(Stored data entries)
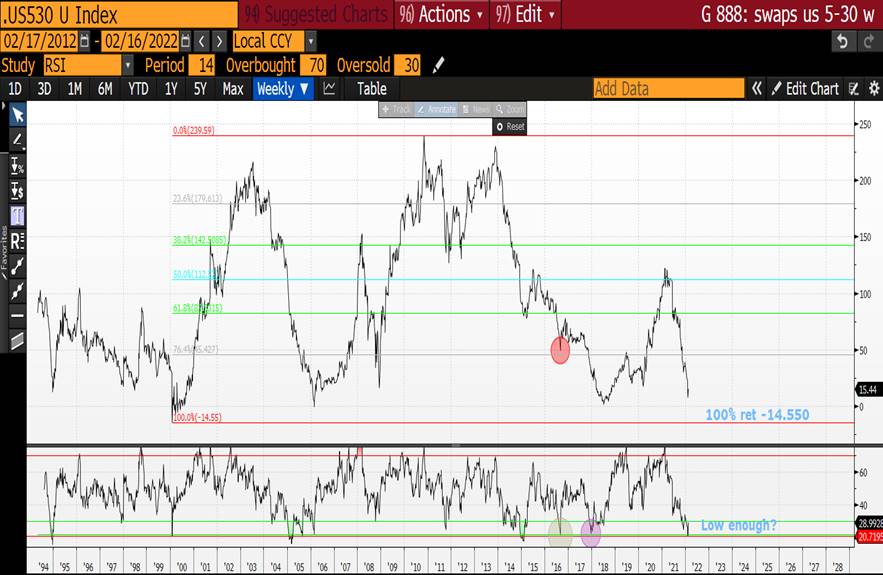Open the Edit menu
883x575 pixels.
point(528,14)
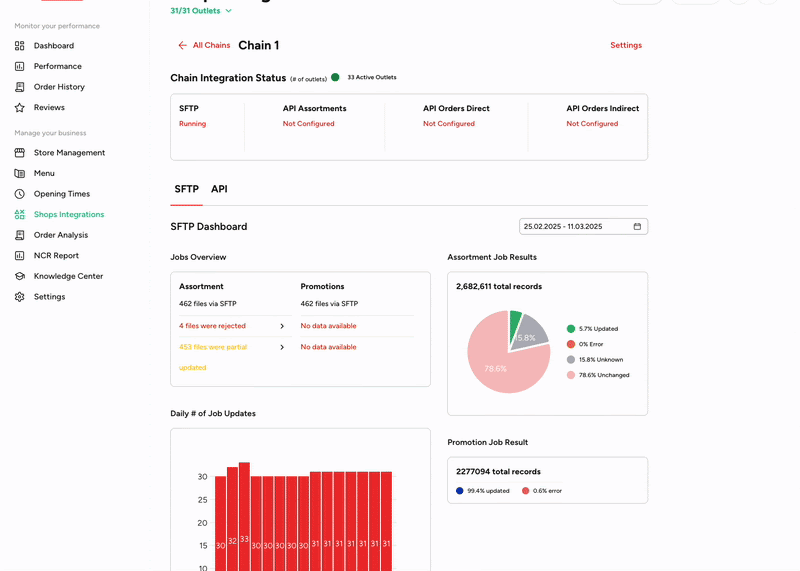
Task: Open Order History icon
Action: [x=20, y=87]
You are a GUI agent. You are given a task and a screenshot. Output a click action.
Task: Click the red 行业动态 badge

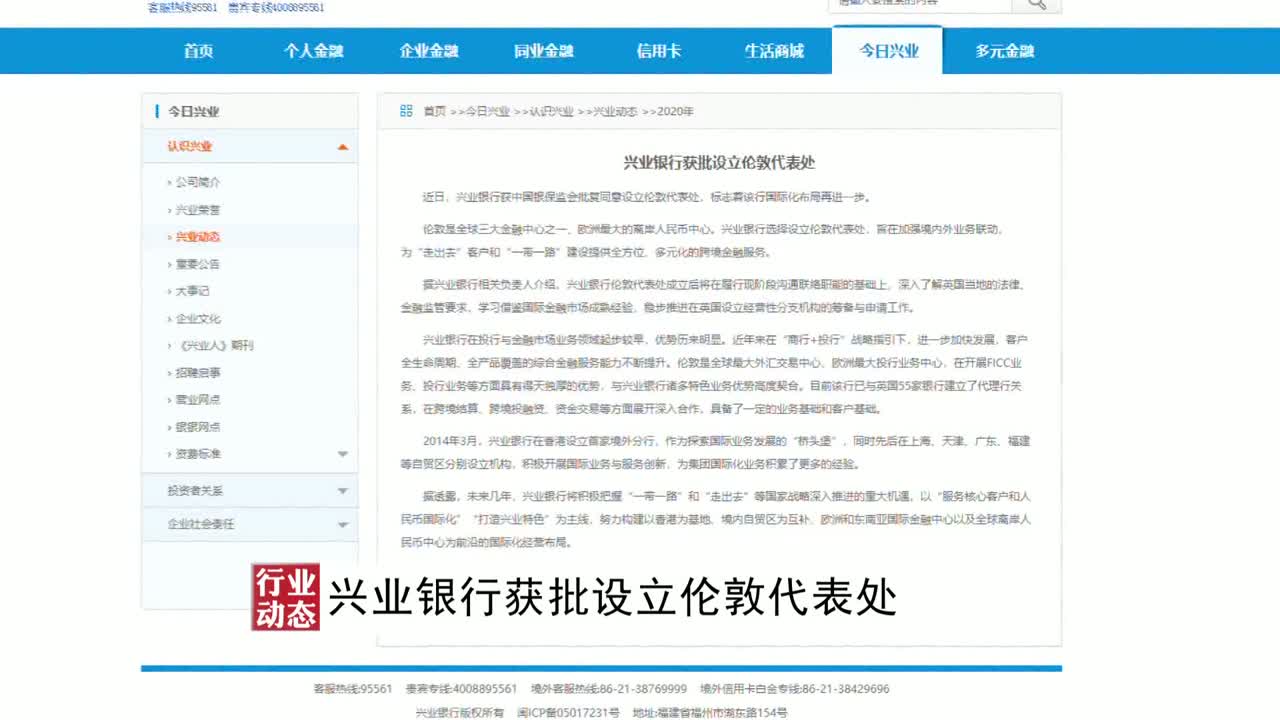coord(285,597)

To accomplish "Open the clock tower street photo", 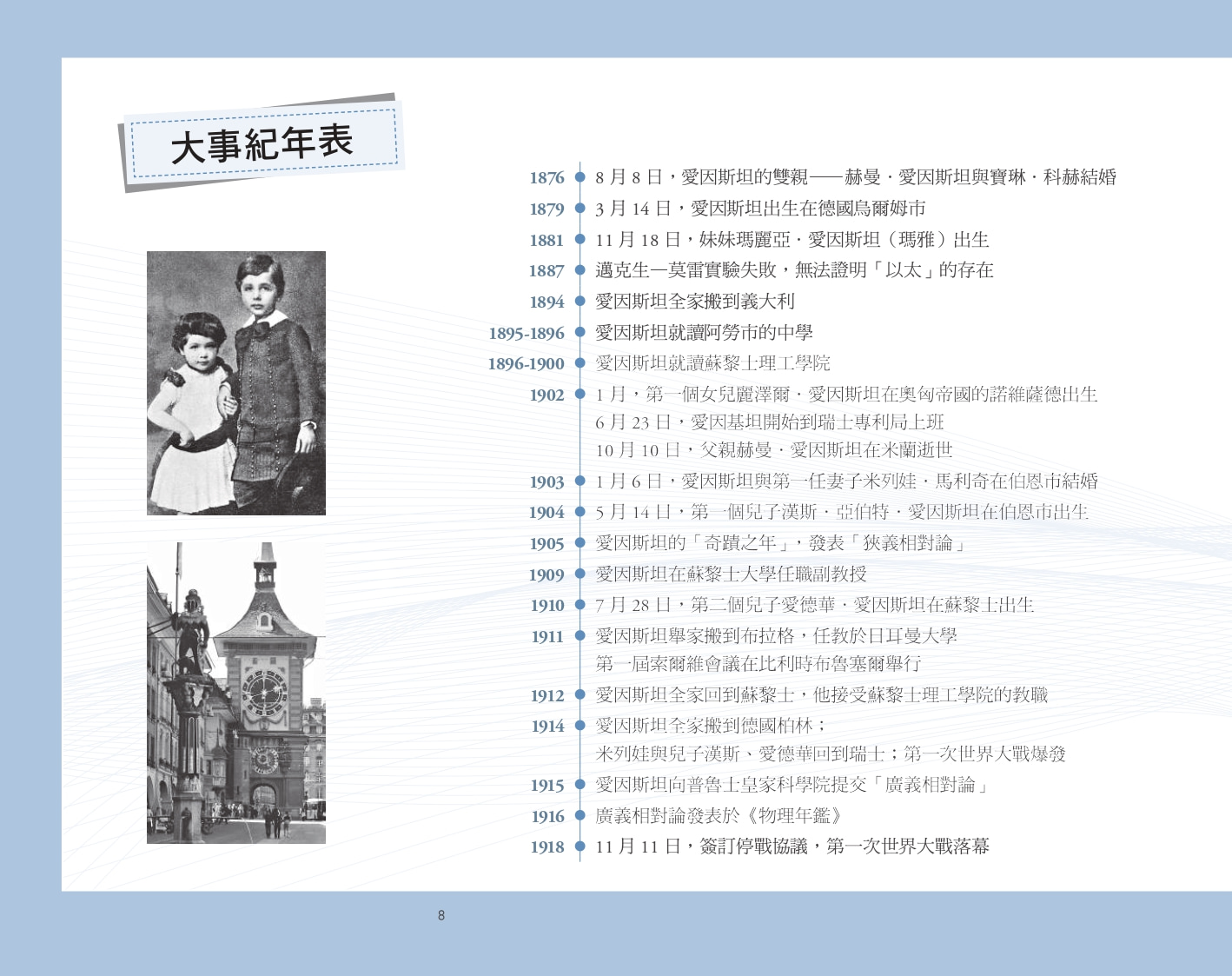I will (x=236, y=693).

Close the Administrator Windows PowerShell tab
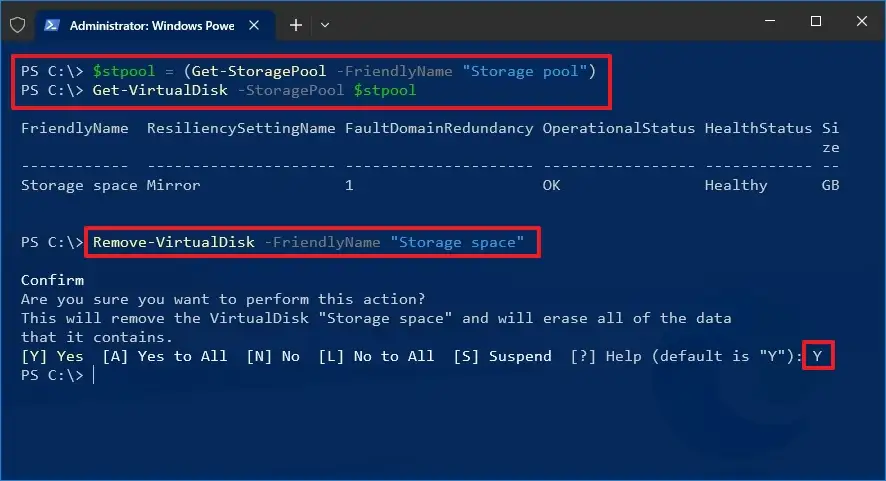(x=258, y=23)
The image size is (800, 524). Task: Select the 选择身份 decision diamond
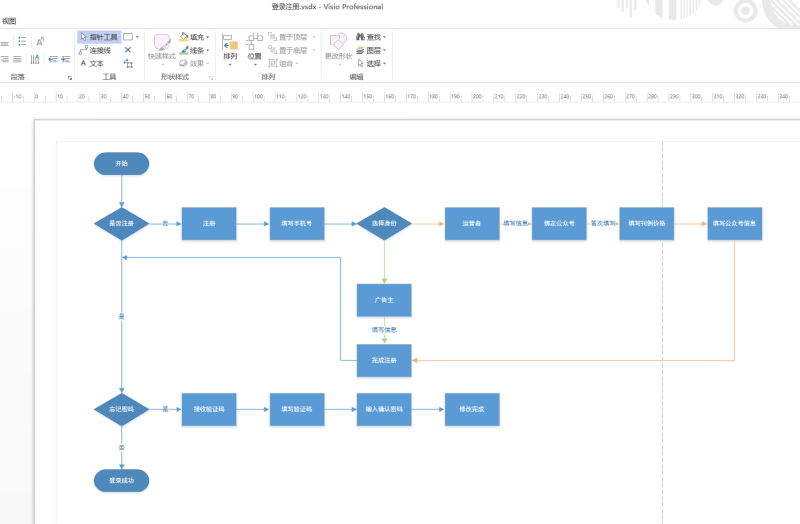click(x=384, y=223)
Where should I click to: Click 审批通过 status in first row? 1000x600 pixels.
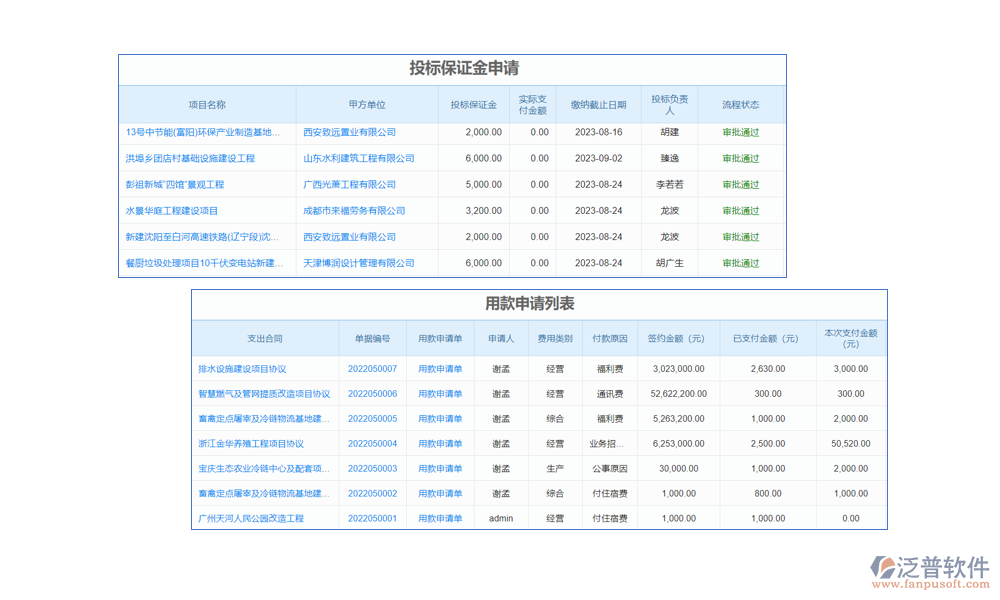[740, 133]
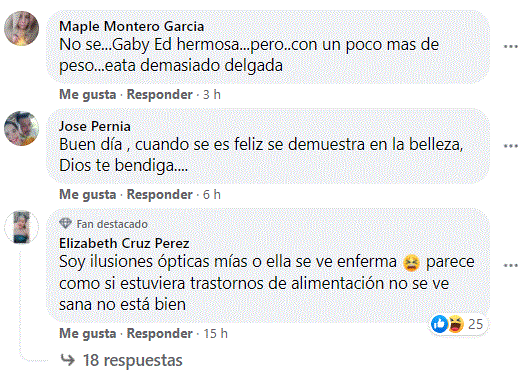
Task: Click the laughing reaction emoji icon
Action: click(456, 324)
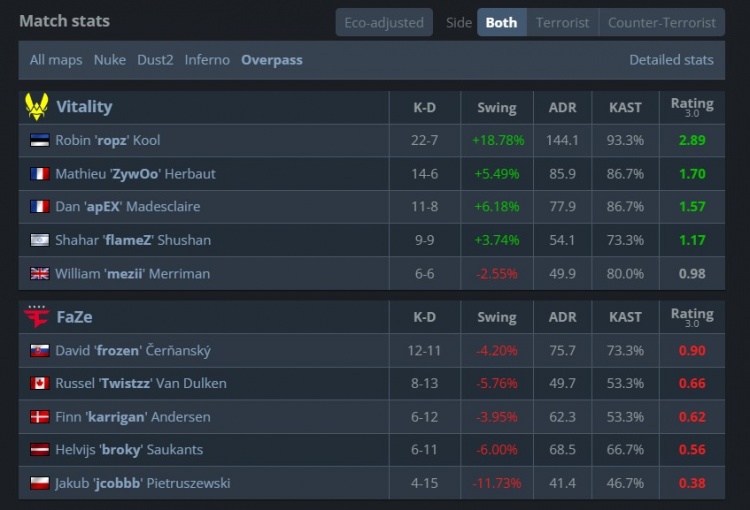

▸ **WHAT YOU NEED TO DO**:
Pictures excluded, return exactly the lines from the one with "Close the Administrator" through the final line of the entries above, both included.

▸ **WRITTEN SOLUTION**:
Close the Administrator Windows PowerShell tab
(x=258, y=23)
The image size is (800, 524). Task: Select the 选择身份 decision diamond
click(x=384, y=223)
Where should I click to: Click 审批通过 status in first row? 1000x600 pixels.
[740, 133]
Task: Click the laughing reaction emoji icon
Action: click(456, 324)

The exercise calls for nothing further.